La crisis cafetera afecta a más de 500 mil familias en 20 departamentos de la nación. El devenir de esta industria tiene gran importancia para todos los colombianos, quizá no tanto en términos de comercio exterior como en el pasado, pero sí en términos de desarrollo y estabilidad en el campo. Más aun, en tiempos de diálogos de paz en los que se discute una política agrícola redistributiva, construcción de tejido social y presencia institucional en el sector rural, las instituciones que han construido los cafeteros en más de ocho décadas están llamadas a jugar un importante papel gracias a su presencia en 588 municipios colombianos. De manera que la viabilidad de este negocio no es sólo asunto de los cafeteros. Es, sin duda, del interés nacional.

Y los datos preocupan, por supuesto. El precio interno de la carga ha caído en un revelador 39% en este año 2012 a punto de terminar, y la cotización internacional del grano ha bajado en un 33%. Los cafeteros, pese a todo esto, lucen bastante optimistas y dicen que este año acabará con una producción de ocho millones de sacos.

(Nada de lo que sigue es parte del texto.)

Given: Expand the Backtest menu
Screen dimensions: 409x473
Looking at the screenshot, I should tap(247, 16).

El sábado el gobierno de Juan Manuel Santos anunció que triplicará la ayuda al gremio a través de 80 mil millones de pesos para 600 mil familias. El ministro de Hacienda, Mauricio Cárdenas, dijo que la mano del Gobierno podría ayudar a mitigar los fenómenos del cambio climático, la revaluación del peso y la volatilidad del precio del grano, tres problemas endémicos. En buena hora, también, los congresistas de diversas zonas del país se han interesado en este complejo tema, para el cual no hay soluciones facilistas. Hay que buscar alternativas de acción para superar una compleja coyuntura y a la vez continuar avanzando en los cambios estructurales que viene haciendo el gremio.

El trabajo de reconversión cafetera que se ha realizado en los últimos dos años no se puede olvidar ni suspender en medio de las discusiones que se avecinan. En suma, hay que atender las urgencias y el desasosiego de quienes anuncian marchas, pero también hay que tener cabeza fría para encontrar alternativas plausibles y responsables que conduzcan a una caficultura sostenible en el mediano plazo.

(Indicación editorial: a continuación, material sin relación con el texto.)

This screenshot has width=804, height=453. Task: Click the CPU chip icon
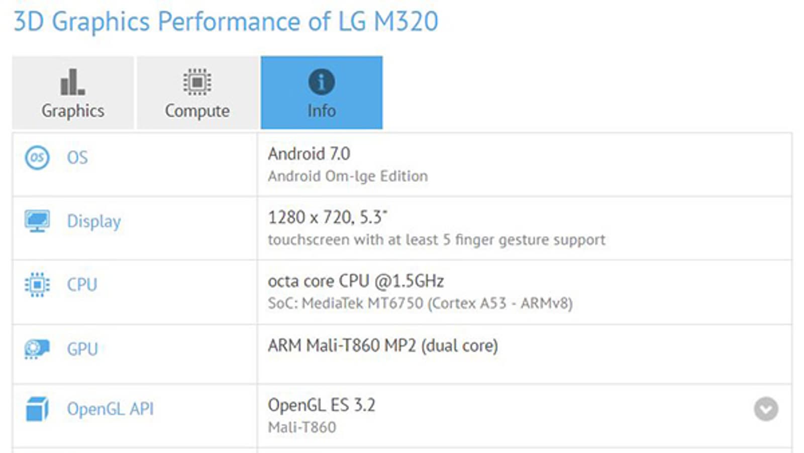37,285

No son menores, pues, las responsabilidades de los delegados cafeteros que mañana recibirán al presidente Santos. Saben bien que las soluciones no son obvias y que el llamado a trabajar por fuera de la institucionalidad que hacen algunos políticos locales y activistas no conducirá al desarrollo de políticas pragmáticas y viables que les permitan ser sostenibles. También hay que empezar a pensar en evolucionar en otras áreas de la producción agrícola, que en este momento están en boga. El mercado del café disminuye, también y entre otras cosas, porque el país tiene más elementos de donde echar mano. No podemos descuidar, eso sí, a nuestra perla representativa más antigua y prominente. Pero es tal vez la hora de darle un nuevo enfoque, pensar en alternativas pragmáticas para las nuevas realidades de este mundo del café.

El llamado a trabajar conjuntamente alrededor de la institucionalidad cafetera, encontrando soluciones colectivas y constructivas, en un ambiente de respeto y en armonía con el Ejecutivo y el Legislativo, es una tradición que ha dado resultados por décadas a los cafeteros de Colombia. No puede ser esta coyuntura la excepción a tan importante y eficiente regla.